The power of digital lending

Digital lending isn’t a new concept but with the current pandemic it’s growing rapidly and it’s now more important than ever for lenders to keep up.

Related topics:  Special Features
David Castling | Atom Bank
26th November 2020
David Castling Atom Bank
"Digital application and servicing, Zoom advice, uploaded documentation and automated valuation models have never been so important."

Here are the top three benefits of digital lending:

1. Quick decision making

In a world where we’ve all had to adapt extremely quickly to working remotely, and I count us all in that bracket; lenders, brokers and customers - it has highlighted some of the advantages of the digital world and frailty of the analogue one.

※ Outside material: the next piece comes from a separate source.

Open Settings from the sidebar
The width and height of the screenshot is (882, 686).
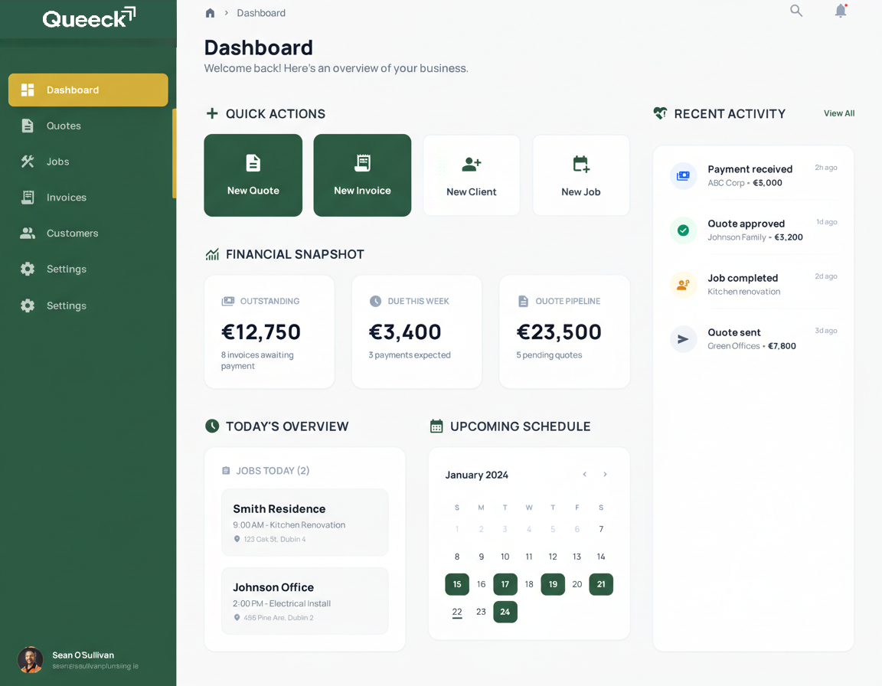click(66, 269)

Socially distanced lending? What happens to my mortgage timeline if I have to use the post? I don’t want to leave my house, sit in a branch or in front of a broker. I can’t or don’t want to let a valuer into my house. All of these issues have digital solutions. Digital application and servicing, Zoom advice, uploaded documentation and automated valuation models have never been so important. All of these are enablers for quick decisioning. Speed matters in different ways to different customers. We’ve seen a superb example of this in post lockdown with pent up demand driving the purchase market when combined with a time limited government initiative regarding stamp duty.

Competition with other potential buyers for the next dream house goes up, asking prices follow, speed becomes an enabler to avoid chains collapsing. Not to mention simply de-stressing customers as to whether or not they have passed the bar for a positive lending decision. That said, perhaps less important for remortgage customers, as long as a lender can complete before they fall onto a Standard Variable Rate (SVR). Ironically, we’ve seen examples of being too quick and receiving an apologetic call or two from a broker saying they have keyed the application too early, resulting in an offer being issued too quickly that will expire before the customers current deal ends.

2. Free up your time

The old adage of ‘time is money’ still holds true. It holds an intrinsic value for all of us and our brokers would like more time to do things that add value, whether this be spending more time with clients, business development or building out their own business networks.

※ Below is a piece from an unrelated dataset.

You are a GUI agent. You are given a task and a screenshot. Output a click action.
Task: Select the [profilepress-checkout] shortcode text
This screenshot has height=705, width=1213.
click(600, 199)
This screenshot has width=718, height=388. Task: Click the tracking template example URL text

Clients want time to focus on other things, not worrying about or chasing mortgage applications. Lenders would much prefer to be able to look at a case once with all of the information accurately provided in the most efficient way possible so they can increase capacity. Digital solutions can spin off time as a valuable byproduct - something we could all do with more of.

3. Paperless

The requirement for hard copy documentation in an environment where we can’t readily access it can be a point of delay for loan applications. Although this has been perhaps more keenly felt in the commercial lending market - ever tried to get Management Accounts or business forecasts from your accountant when they have staff on furlough?

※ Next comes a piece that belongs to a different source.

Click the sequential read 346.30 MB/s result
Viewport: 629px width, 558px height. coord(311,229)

It has also been a point of friction in residential lending for those trying to get hold of bank statements and payslips. The lenders that are happy to take digital copies of this information are on the right track, however given more time and stronger adoption surely Open Banking and Cloud accounting must be the ultimate solution here? Permission granted by the customer to access digital source data of bank account data in a consumable format is both an enabler of quick decisioning and expanded capacity for lenders.

There are clearly some barriers to this being the new ‘norm’ from a broker position but also where they fit into the timeline of direct from source information and consumer trust in handing over the keys to precious information. The reality is they need to provide this data anyway, but there’s something to be said for a customer having sight of this first in a tangible format, knowing exactly what’s being shared before allowing it to be done versus a tick box exercise with unknown or unreviewed source data hitting an underwriter or decision engine. This isn’t about customers having something to hide but everything about them feeling a level of control over exactly what is shared, and trust in how it’s used.